The Type 1 Diabetes Grand Challenge has opened two new funding calls. We’re calling for ambitious and innovative proposals that will accelerate research into the root causes of type 1 or treatments to replace insulin-making beta cells, and move us closer to a cure.
Over the next five years, we’re investing £50 million into three research areas identified as having the greatest potential to lead to life-changing new treatments and ultimately a cure for type 1 diabetes.
Today sees the opening of two new funding calls in the Grand Challenge’s beta cell therapies and root causes of type 1 research streams. We’ll be offering up to £3 million per award to the most promising research programmes led by teams of exceptional scientists and innovators.
Diabetes UK and JDRF have worked with the Grand Challenge Scientific Advisory Panels – comprising some of the world’s most eminent type 1 diabetes scientists – to shape the two new funding calls.
Beta Cell Therapies call
We want to back burgeoning beta cell therapy ideas and ensure these treatments make a difference to people with type 1 diabetes sooner. Research proposals should focus on translational beta cell replacement or regeneration research to fast-track these treatments into the clinic. We’ll support programmes costing up to £3 million over a period of 3-5 years.
If you’re a researcher and want to learn more about the Beta Cell Therapies call, sign up to our webinar on March 15th.
Root Causes of Type 1 call
We want to strike at the root of the problem in type 1 diabetes – the immune system attack.
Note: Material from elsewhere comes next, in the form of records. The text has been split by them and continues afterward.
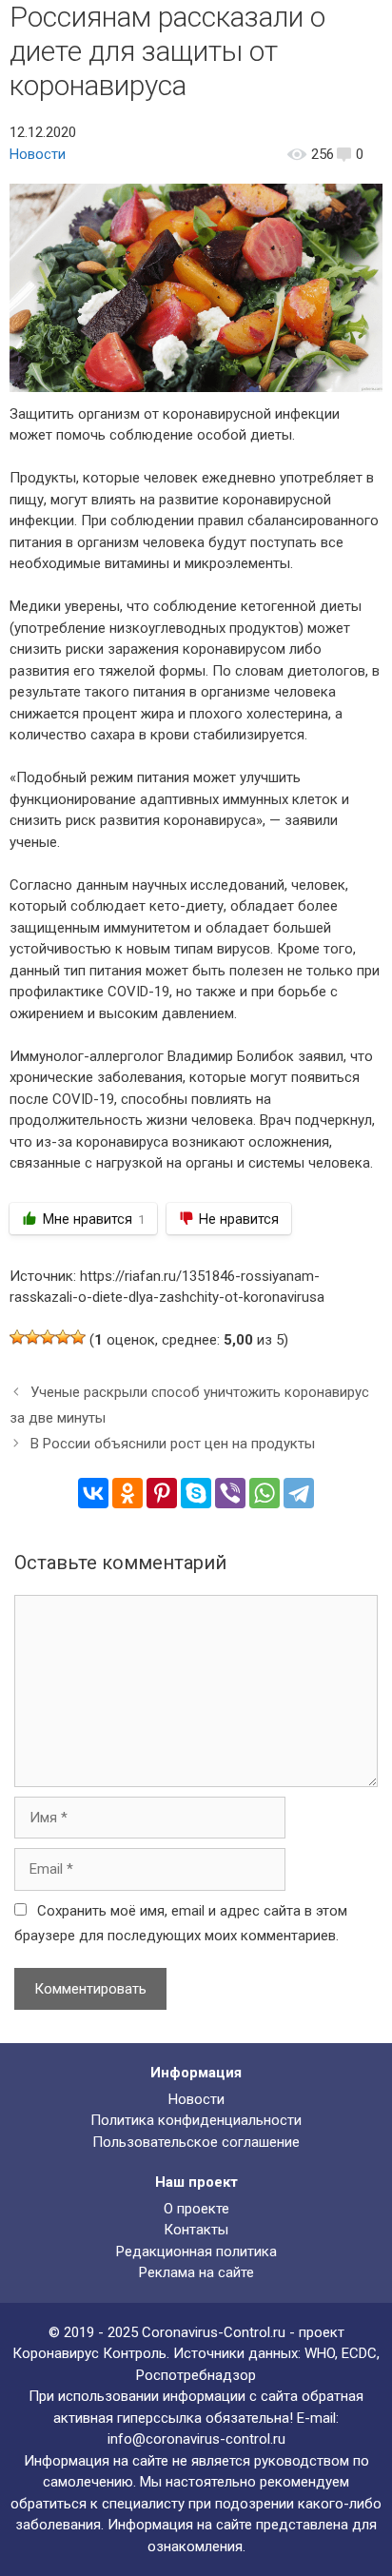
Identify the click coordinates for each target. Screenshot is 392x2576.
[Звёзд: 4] (62, 1337)
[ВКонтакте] (93, 1493)
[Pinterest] (162, 1493)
Research proposals should focus on new treatments to avert the immune attack on the pancreas in people with or at risk of type 1 diabetes. We’ll support programmes costing up to £2 million over a period of up to two years.
We’re encouraging the best and brightest diabetes researchers to apply, and for experts from other fields and people affected by type 1 diabetes to get involved, to bring new thinking and innovation into the Type 1 Diabetes Grand Challenge.
Researchers will be able to shape their ideas and submit a brief overview of their research plan during April 2023. We’ll then invite the very best applicants to submit a full, visionary research proposal. Diabetes UK and JDRF will work with research experts and people affected by type 1 diabetes to put the applications through a rigorous review process to ensure we fund only the highest quality and transformational research. We expect to announce which projects will be funded in the Autumn.
Professor Matthias Hebrok, Vice Chair of the Scientific Advisory Panel on beta cell therapies, said:
“Beta cell therapies have the potential to be life-changing for people with type 1 diabetes – helping them to produce their own insulin again – and prospects for the future are very exciting.
“The Grand Challenge is supporting scientists to innovate techniques that radically improve how beta cells are grown in the lab and help them to survive and thrive after transplantation into patients.
“With this funding call, researchers in the UK have the chance to focus on bringing this cutting-edge research into the clinic at pace.”
Professor Chantal Mathieu, Vice Chair of the Scientific Advisory Panel on root causes of type 1 diabetes, said:
“I am super excited that we will have now the opportunity to address the root causes of type 1 diabetes. Only by better understanding the condition, in particular how the immune system and the beta cell dance their lethal dance, will we ever be able to prevent and cure this condition.”
What’s next for the Type 1 Diabetes Grand Challenge?
Over the next five years we will continue to invest the £50 million into research that will propel us towards new treatments and a cure for type 1 diabetes. This year we’ll be opening a second beta cell therapy funding call focussed on enabling high-risk research ideas and helping the UK’s beta cell research community to grow and thrive.
The Scientific Advisory Panel on novel insulins is organising a symposium to discuss new developments and concepts, bringing together scientists already in the field and inspiring further innovators to apply their skills in developing better insulins for people with type 1 diabetes.
Details about these opportunities will be available later this year.